▶ Short problem: Reproduce the rows below with "slider handle" swapped for "slider thumb" and nothing else altered, leaving out the pictures.
* START Entries *
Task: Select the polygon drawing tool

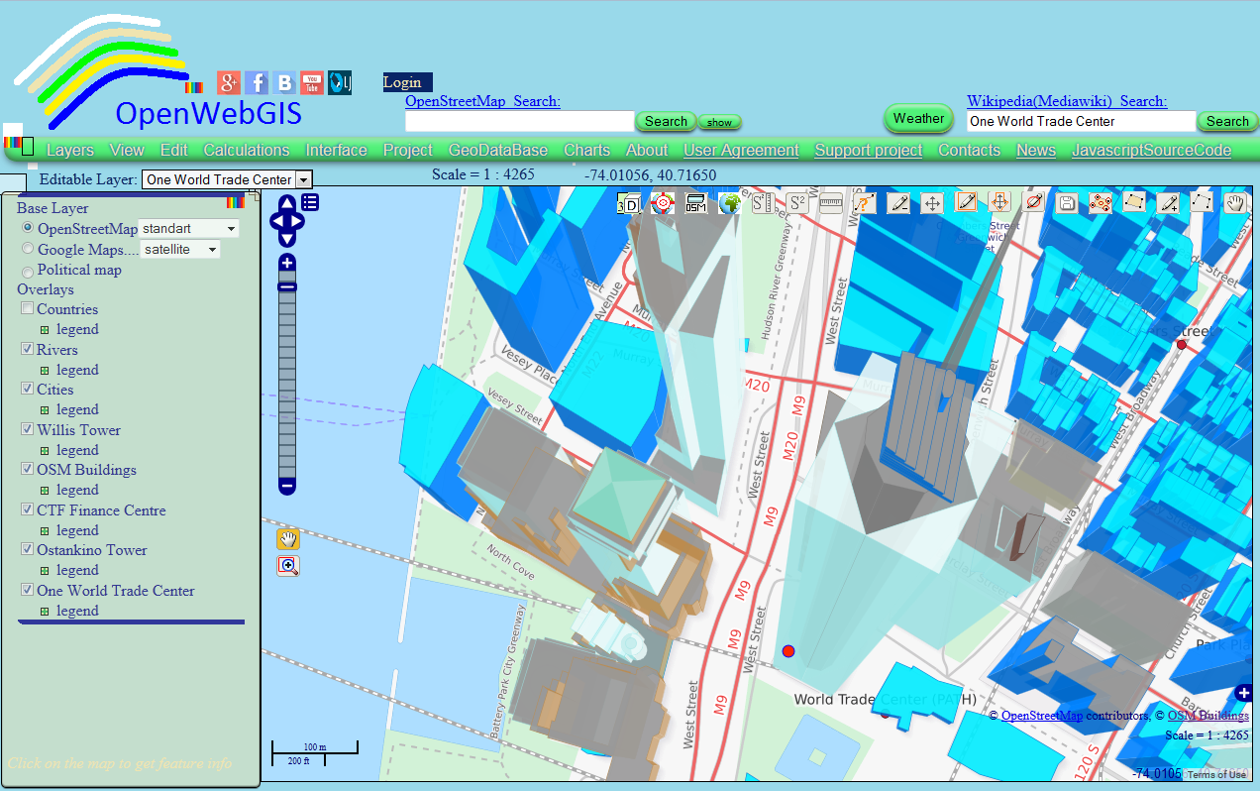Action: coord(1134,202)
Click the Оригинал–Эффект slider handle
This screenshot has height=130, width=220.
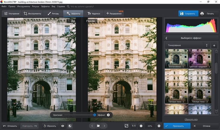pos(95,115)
* END Entries *
▶ Exercise output:
Task: Select the polygon drawing tool

Action: coord(1134,202)
Click the Оригинал–Эффект slider thumb
This screenshot has height=130, width=220.
pos(95,115)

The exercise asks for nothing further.